* _Dataset entries_:
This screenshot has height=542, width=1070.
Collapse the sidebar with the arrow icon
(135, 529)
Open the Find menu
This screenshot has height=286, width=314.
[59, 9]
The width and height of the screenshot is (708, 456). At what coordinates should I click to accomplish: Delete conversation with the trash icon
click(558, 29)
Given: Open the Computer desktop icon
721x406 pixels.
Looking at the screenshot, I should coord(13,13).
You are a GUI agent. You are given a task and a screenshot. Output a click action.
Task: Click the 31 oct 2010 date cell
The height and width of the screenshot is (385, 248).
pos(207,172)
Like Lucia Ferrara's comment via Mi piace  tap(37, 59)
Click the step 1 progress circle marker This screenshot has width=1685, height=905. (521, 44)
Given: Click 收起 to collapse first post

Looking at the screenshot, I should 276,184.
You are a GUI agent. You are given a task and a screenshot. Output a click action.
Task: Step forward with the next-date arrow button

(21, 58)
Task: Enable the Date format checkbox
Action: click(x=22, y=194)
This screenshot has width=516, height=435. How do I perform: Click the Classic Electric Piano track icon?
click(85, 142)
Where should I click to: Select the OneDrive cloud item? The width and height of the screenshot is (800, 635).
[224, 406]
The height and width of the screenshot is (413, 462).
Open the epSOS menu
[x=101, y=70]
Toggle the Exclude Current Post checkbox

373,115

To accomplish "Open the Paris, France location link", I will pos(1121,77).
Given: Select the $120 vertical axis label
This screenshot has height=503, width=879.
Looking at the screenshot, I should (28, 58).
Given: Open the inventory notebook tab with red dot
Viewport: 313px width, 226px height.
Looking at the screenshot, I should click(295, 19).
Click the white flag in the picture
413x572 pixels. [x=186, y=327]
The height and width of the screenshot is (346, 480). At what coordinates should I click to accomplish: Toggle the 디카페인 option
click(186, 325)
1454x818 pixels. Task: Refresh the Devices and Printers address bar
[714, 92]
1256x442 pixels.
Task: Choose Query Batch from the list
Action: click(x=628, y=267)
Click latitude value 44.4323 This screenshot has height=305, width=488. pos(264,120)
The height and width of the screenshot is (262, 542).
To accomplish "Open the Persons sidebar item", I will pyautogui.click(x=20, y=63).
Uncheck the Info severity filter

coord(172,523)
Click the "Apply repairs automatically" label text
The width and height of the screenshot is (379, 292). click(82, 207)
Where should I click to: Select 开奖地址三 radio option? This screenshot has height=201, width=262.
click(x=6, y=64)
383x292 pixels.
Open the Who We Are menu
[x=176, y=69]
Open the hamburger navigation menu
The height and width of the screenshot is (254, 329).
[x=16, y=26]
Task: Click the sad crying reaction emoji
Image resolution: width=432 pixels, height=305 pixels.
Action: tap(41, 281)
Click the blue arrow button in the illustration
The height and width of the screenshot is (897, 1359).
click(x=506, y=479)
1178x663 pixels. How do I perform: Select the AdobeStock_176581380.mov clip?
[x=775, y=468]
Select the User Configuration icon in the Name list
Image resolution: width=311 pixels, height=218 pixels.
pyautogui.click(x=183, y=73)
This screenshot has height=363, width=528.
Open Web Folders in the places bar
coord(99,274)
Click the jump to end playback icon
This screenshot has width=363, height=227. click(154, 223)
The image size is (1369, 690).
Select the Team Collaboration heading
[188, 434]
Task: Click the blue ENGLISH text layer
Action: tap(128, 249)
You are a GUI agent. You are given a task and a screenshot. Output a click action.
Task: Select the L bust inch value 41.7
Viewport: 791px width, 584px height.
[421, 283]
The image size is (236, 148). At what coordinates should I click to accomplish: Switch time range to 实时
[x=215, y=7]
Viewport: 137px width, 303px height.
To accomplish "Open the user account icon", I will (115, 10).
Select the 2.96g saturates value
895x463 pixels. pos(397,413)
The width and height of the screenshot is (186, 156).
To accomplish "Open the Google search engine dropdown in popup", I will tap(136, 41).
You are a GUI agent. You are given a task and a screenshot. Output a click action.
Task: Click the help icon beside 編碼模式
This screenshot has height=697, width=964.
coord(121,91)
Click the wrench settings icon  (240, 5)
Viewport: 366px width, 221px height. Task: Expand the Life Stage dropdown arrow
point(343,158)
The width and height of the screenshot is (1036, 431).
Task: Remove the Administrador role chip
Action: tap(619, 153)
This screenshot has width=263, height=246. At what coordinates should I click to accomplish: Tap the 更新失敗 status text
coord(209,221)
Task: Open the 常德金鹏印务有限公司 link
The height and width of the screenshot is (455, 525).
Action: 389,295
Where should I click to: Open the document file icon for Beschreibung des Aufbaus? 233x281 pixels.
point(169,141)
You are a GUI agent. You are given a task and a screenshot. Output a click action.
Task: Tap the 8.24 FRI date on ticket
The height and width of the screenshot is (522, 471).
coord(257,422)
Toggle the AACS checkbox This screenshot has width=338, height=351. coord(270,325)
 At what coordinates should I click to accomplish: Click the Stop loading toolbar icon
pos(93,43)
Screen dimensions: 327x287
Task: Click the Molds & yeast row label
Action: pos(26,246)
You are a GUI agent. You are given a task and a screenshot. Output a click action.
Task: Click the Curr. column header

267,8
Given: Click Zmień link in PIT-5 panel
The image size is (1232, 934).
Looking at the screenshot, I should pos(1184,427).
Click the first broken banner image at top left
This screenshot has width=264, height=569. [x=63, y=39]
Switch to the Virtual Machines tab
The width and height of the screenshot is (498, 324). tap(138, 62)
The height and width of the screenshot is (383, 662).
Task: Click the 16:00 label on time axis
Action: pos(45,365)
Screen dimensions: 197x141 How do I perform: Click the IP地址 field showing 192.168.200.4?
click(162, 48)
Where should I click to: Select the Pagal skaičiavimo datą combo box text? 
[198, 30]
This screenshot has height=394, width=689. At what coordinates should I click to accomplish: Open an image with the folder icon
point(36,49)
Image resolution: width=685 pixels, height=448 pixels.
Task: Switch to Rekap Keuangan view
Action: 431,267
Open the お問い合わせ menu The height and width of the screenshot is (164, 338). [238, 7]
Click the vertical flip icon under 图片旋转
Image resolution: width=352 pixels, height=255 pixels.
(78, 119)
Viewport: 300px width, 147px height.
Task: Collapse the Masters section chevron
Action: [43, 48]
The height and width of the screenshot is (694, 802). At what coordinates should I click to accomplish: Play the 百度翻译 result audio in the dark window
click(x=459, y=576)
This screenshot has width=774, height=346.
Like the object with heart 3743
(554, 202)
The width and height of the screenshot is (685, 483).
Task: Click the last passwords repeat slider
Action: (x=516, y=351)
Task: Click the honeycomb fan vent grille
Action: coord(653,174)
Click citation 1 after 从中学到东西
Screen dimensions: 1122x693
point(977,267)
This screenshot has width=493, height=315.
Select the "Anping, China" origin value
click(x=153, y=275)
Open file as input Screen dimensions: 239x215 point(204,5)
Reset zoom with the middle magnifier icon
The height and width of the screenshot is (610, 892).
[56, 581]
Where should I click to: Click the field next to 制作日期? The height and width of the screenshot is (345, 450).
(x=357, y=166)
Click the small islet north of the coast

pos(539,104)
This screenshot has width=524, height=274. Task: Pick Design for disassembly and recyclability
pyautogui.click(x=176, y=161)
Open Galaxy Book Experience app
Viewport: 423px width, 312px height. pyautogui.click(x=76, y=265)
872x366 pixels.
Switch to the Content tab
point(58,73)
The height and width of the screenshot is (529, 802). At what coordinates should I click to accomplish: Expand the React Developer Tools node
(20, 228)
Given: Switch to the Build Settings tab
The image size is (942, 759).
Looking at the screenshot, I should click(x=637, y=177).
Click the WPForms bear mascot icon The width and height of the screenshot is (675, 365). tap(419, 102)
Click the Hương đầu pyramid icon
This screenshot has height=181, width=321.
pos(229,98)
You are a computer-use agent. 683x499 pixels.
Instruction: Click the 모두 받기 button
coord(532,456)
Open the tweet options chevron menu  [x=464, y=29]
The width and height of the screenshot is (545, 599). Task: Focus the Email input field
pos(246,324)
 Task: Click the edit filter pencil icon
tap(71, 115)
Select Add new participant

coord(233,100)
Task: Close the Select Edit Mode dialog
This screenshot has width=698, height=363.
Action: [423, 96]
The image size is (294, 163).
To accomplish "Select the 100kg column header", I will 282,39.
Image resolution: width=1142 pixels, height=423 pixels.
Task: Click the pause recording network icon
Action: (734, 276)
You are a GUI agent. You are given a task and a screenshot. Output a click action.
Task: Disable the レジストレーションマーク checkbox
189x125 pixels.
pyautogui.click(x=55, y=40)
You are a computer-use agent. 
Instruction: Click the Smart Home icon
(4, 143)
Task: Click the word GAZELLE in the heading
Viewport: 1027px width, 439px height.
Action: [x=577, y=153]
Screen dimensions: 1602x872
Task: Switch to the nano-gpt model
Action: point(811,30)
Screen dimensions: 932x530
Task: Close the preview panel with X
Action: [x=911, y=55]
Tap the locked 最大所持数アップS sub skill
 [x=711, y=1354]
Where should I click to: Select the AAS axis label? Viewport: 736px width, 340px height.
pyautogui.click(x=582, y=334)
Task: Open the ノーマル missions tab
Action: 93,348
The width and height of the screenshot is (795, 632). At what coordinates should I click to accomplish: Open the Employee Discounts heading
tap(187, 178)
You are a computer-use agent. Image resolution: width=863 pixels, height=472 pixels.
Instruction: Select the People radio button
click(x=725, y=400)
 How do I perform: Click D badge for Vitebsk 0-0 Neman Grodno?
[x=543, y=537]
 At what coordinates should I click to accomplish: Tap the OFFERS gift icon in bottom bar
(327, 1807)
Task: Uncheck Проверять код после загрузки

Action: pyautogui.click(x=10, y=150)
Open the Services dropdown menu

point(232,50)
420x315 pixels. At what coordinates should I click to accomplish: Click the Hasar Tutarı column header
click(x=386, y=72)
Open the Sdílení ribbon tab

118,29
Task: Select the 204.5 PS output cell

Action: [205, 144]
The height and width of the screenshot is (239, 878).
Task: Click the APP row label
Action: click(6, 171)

* _Required work_: Lines holding the word "link" are the answer; copy each one from the records above.

* _Solution for this problem_:
To accomplish "Open the Paris, France location link", I will pos(1121,77).
Task: Open the 常德金鹏印务有限公司 link
Given: Click Zmień link in PIT-5 panel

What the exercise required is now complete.